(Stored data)
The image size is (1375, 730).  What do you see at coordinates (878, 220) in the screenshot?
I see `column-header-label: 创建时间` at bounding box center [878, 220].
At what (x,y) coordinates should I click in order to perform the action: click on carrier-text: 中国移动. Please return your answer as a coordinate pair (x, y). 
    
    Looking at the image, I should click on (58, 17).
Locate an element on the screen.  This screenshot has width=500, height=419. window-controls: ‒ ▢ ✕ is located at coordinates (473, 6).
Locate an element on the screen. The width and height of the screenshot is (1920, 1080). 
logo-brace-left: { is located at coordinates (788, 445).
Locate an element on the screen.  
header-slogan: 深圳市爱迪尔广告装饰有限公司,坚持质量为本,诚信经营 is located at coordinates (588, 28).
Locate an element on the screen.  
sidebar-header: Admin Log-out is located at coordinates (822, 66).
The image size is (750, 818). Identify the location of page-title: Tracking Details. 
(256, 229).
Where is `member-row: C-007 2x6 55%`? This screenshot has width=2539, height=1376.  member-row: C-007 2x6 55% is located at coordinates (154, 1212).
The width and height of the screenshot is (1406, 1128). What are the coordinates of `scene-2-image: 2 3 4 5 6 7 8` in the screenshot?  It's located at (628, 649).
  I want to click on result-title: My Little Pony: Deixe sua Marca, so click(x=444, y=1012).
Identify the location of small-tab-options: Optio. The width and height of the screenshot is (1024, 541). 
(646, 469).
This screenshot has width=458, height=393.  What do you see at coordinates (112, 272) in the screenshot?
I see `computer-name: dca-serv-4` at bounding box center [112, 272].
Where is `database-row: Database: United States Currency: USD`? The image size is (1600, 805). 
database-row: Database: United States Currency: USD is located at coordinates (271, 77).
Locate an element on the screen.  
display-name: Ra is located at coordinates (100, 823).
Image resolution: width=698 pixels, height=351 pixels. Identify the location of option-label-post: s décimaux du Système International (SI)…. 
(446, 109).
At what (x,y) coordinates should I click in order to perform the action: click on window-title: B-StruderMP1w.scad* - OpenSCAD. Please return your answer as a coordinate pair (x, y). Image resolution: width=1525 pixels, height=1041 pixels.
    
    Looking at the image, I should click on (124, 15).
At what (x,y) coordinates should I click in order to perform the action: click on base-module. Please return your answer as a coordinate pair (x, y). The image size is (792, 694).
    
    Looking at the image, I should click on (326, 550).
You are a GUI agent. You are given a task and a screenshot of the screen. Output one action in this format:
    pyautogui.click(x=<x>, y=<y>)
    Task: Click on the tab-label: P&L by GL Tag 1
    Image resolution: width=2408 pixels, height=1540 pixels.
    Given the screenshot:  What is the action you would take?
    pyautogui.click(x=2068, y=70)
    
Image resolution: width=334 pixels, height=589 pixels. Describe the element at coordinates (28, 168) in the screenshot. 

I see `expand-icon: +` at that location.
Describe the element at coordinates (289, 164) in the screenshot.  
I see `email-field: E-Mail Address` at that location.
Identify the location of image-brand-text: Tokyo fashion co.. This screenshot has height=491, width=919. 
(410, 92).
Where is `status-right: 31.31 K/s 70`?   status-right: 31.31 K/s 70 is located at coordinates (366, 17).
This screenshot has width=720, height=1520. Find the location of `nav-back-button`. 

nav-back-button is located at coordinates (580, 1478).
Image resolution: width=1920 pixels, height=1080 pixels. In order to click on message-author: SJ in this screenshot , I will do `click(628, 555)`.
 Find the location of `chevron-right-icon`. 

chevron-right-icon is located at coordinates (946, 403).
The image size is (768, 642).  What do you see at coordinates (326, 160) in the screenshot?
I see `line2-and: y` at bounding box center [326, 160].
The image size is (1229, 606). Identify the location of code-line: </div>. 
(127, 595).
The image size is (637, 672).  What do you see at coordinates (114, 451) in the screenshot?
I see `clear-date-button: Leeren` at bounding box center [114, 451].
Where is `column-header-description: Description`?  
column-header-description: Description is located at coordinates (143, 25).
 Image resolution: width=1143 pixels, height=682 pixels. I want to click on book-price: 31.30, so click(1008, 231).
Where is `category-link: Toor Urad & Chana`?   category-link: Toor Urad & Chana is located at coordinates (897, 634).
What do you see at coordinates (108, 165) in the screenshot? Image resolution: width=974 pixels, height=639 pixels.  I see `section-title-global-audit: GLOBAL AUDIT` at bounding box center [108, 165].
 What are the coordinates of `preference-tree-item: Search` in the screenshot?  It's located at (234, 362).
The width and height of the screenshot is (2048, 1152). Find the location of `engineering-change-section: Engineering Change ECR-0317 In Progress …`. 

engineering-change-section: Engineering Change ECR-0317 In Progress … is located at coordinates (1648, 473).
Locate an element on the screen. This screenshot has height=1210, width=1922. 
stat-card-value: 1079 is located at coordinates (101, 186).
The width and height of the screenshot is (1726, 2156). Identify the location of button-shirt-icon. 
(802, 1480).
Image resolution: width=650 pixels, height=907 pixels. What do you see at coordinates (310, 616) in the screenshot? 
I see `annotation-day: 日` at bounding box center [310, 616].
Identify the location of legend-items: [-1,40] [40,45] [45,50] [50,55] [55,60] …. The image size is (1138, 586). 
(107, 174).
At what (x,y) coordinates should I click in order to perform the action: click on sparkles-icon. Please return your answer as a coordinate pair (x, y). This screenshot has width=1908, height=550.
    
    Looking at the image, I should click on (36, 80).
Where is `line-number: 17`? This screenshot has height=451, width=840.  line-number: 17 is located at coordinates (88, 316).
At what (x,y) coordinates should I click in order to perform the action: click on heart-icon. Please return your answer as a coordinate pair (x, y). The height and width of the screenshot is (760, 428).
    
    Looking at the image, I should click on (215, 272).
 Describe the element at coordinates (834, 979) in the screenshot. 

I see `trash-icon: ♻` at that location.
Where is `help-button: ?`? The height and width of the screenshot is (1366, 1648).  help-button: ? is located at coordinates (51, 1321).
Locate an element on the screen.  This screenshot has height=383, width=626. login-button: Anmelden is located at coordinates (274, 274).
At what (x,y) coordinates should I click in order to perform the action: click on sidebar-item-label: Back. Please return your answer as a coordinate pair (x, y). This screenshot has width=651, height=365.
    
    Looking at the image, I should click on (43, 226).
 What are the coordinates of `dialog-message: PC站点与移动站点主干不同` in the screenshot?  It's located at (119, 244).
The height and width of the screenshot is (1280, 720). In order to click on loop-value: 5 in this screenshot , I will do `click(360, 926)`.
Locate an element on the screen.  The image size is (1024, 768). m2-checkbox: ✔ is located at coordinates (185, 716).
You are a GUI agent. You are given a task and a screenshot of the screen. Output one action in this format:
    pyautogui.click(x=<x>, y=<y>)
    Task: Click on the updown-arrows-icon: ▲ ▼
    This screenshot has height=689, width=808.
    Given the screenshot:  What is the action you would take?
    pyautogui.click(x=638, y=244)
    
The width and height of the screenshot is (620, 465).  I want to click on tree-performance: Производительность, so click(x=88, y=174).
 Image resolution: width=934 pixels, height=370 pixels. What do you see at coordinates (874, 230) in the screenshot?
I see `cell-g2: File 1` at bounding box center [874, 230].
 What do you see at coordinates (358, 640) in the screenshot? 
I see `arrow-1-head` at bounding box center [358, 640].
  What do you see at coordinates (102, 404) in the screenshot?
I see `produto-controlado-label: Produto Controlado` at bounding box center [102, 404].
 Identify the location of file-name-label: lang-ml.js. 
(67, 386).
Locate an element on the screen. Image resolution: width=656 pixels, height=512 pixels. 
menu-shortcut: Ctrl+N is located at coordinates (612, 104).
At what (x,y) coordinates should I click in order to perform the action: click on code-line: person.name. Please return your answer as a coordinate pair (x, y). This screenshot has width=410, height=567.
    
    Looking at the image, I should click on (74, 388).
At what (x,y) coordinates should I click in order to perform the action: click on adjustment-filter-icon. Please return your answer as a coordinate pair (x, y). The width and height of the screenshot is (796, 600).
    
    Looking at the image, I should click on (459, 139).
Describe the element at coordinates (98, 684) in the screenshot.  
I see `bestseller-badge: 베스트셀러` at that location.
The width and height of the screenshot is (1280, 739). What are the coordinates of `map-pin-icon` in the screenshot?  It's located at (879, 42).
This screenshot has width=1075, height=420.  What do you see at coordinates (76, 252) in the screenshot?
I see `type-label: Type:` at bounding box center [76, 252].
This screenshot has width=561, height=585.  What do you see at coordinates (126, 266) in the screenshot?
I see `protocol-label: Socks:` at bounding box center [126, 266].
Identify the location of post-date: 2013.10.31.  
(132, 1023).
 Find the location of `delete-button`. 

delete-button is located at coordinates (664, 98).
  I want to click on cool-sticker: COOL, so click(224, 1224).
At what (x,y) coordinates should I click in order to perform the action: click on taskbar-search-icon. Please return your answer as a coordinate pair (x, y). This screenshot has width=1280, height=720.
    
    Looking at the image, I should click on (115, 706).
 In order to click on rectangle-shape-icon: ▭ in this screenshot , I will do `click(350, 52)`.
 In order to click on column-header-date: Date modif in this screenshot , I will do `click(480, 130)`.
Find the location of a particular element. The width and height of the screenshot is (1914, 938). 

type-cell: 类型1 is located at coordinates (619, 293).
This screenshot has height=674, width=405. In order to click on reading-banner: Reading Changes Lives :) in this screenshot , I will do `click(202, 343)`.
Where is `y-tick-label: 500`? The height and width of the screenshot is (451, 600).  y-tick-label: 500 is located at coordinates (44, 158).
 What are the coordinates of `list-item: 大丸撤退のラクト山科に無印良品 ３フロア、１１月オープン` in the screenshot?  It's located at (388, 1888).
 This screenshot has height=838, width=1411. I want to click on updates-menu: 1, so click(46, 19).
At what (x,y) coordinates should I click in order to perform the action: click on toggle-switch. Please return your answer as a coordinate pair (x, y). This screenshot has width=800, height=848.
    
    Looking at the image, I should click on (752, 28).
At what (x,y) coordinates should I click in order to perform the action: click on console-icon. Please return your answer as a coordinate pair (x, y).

- **Directions for this task**: Reproduce the stored rows verbatim, beginning with the first row and stopping after the line that contains "display-name: Ra is".

- **Solved problem**:
The image size is (1375, 730).  What do you see at coordinates (878, 220) in the screenshot?
I see `column-header-label: 创建时间` at bounding box center [878, 220].
At what (x,y) coordinates should I click in order to perform the action: click on carrier-text: 中国移动. Please return your answer as a coordinate pair (x, y). 
    
    Looking at the image, I should click on (58, 17).
Locate an element on the screen.  This screenshot has width=500, height=419. window-controls: ‒ ▢ ✕ is located at coordinates (473, 6).
Locate an element on the screen. The width and height of the screenshot is (1920, 1080). 
logo-brace-left: { is located at coordinates (788, 445).
Locate an element on the screen.  
header-slogan: 深圳市爱迪尔广告装饰有限公司,坚持质量为本,诚信经营 is located at coordinates (588, 28).
Locate an element on the screen.  
sidebar-header: Admin Log-out is located at coordinates (822, 66).
The image size is (750, 818). Identify the location of page-title: Tracking Details. 
(256, 229).
Where is `member-row: C-007 2x6 55%`? This screenshot has width=2539, height=1376.  member-row: C-007 2x6 55% is located at coordinates (154, 1212).
The width and height of the screenshot is (1406, 1128). What are the coordinates of `scene-2-image: 2 3 4 5 6 7 8` in the screenshot?  It's located at (628, 649).
  I want to click on result-title: My Little Pony: Deixe sua Marca, so click(x=444, y=1012).
Identify the location of small-tab-options: Optio. The width and height of the screenshot is (1024, 541). 
(646, 469).
This screenshot has width=458, height=393.  What do you see at coordinates (112, 272) in the screenshot?
I see `computer-name: dca-serv-4` at bounding box center [112, 272].
Where is `database-row: Database: United States Currency: USD`? The image size is (1600, 805). 
database-row: Database: United States Currency: USD is located at coordinates (271, 77).
Locate an element on the screen.  
display-name: Ra is located at coordinates (100, 823).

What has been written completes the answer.